Before the financial crisis, the sector was over-leveraged, over-sized, and fueled the country's bubble economy and bubble real estate sector. When the economy and housing market collpased, Irish banks were left with steep losses. In response, Ireland bailed out its banks and guaranteed all of their unsecured senior debt.
The bailout puts Ireland's budget deficit at over 30 percent of GDP and the public debt as high as 176 percent of GDP, said Jacob Kirkegaard, a research fellow at the Peterson Institute for International Economics (PIIE), citing Eurostat data. The public debt-to-GDP figure compares to only 39 percent for Britain, which has the second highest liability from bailing out the banking sector.
If Ireland did not have bank bailout liabilities, its budget deficit would be about 10 percent of GDP and the public debt about 60 percent of GDP. While those numbers are not great, they're certainly not in crisis territory.
However, Kirkegaard said if Irish banks were allowed to collapse, the Irish economy may go down with it and trigger a global banking crisis.
From this perspective, Ireland's public finances and economy is in terrible shape and the banking sector has just masked it until now. The scenario of 10 percent deficit and 60 percent public debt, then, is unrealistic.
The global banking exposure to Ireland is also much higher compared to Greece. Using Bank for International Settlements (BIS) data, Kirkegaard/PIIE estimated the exposure to be $500-billion, which is more than three times the exposure to Greek debt.
So even an isolated Irish economic collapse -- meaning it won't trigger other sovereign debt and economic crisis, which is a generous assumption -- would be quite dangerous to the banks that hold their debt and the countries that must bail those banks out.
German and British banks combined for over half of the exposure.

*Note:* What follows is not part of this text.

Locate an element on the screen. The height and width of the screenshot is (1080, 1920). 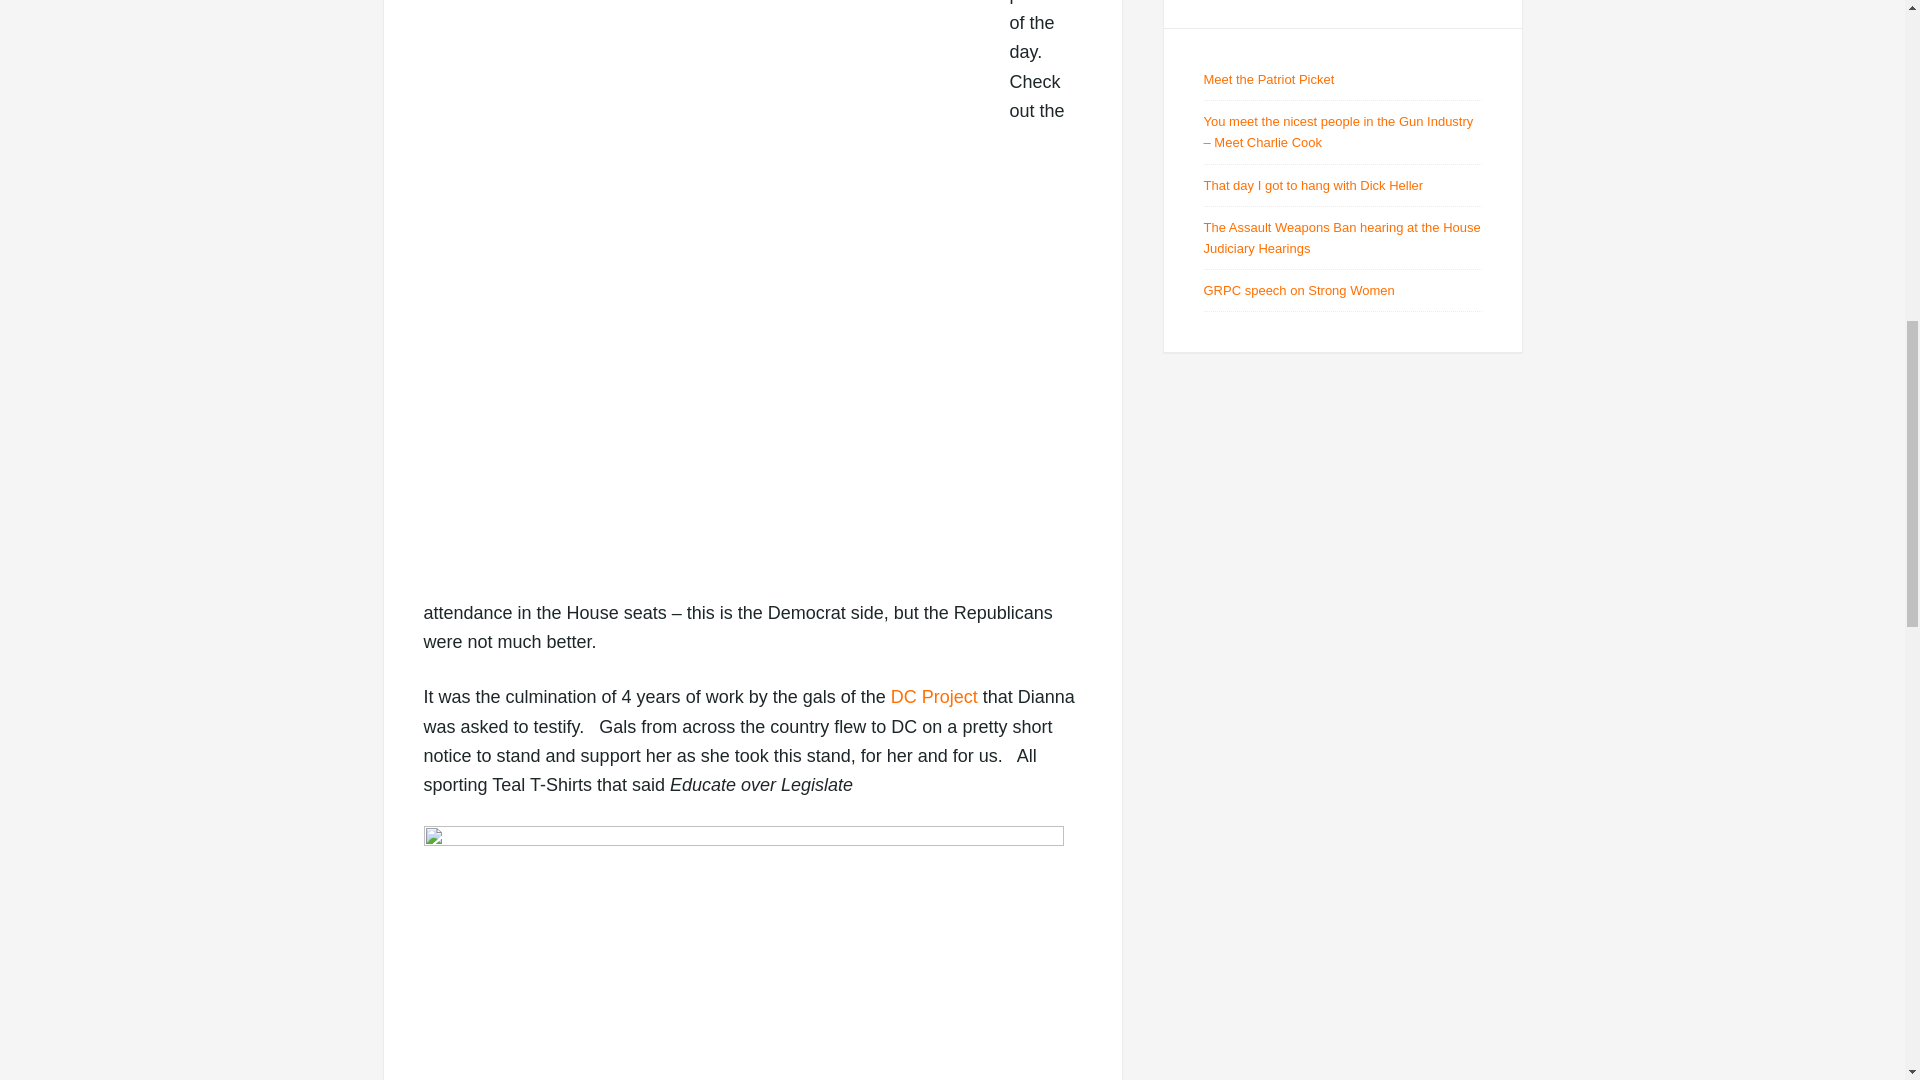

The United States is the third highest after Germany and Britain. Therefore, the European Central Bank (because of German influence), the U.K., and the International Monetary Fund (IMF) -- because of U.S. influence -- all have incentives to bail out Ireland.
The U.K. chancellor, in fact, said Britain wants to be a good neighbor and promised to lend billions of sterling pounds to Ireland, perhaps even independent of the IMF or ECB bailouts.
Kirkegaard said it's a foregone conclusion that Ireland will receive aid; the only question is what kind and on what conditions.
Ireland has so far refused to request any European, IMF, or U.K. aid.
Kirkegaard said this was predictable as the Irish play a game of chicken to receive better terms. Secretly, Ireland may be hoping for its sovereign debt woes to spread to countries like Spain, he said.
If that happens, Europe would be desperate for Ireland to accept a bailout and likely give the country generous terms.
The Irish want to keep their low corporate income tax rate of 12.5 percent. Even better, they could retain fiscal sovereignty if the aid goes to the banks only and not to the government.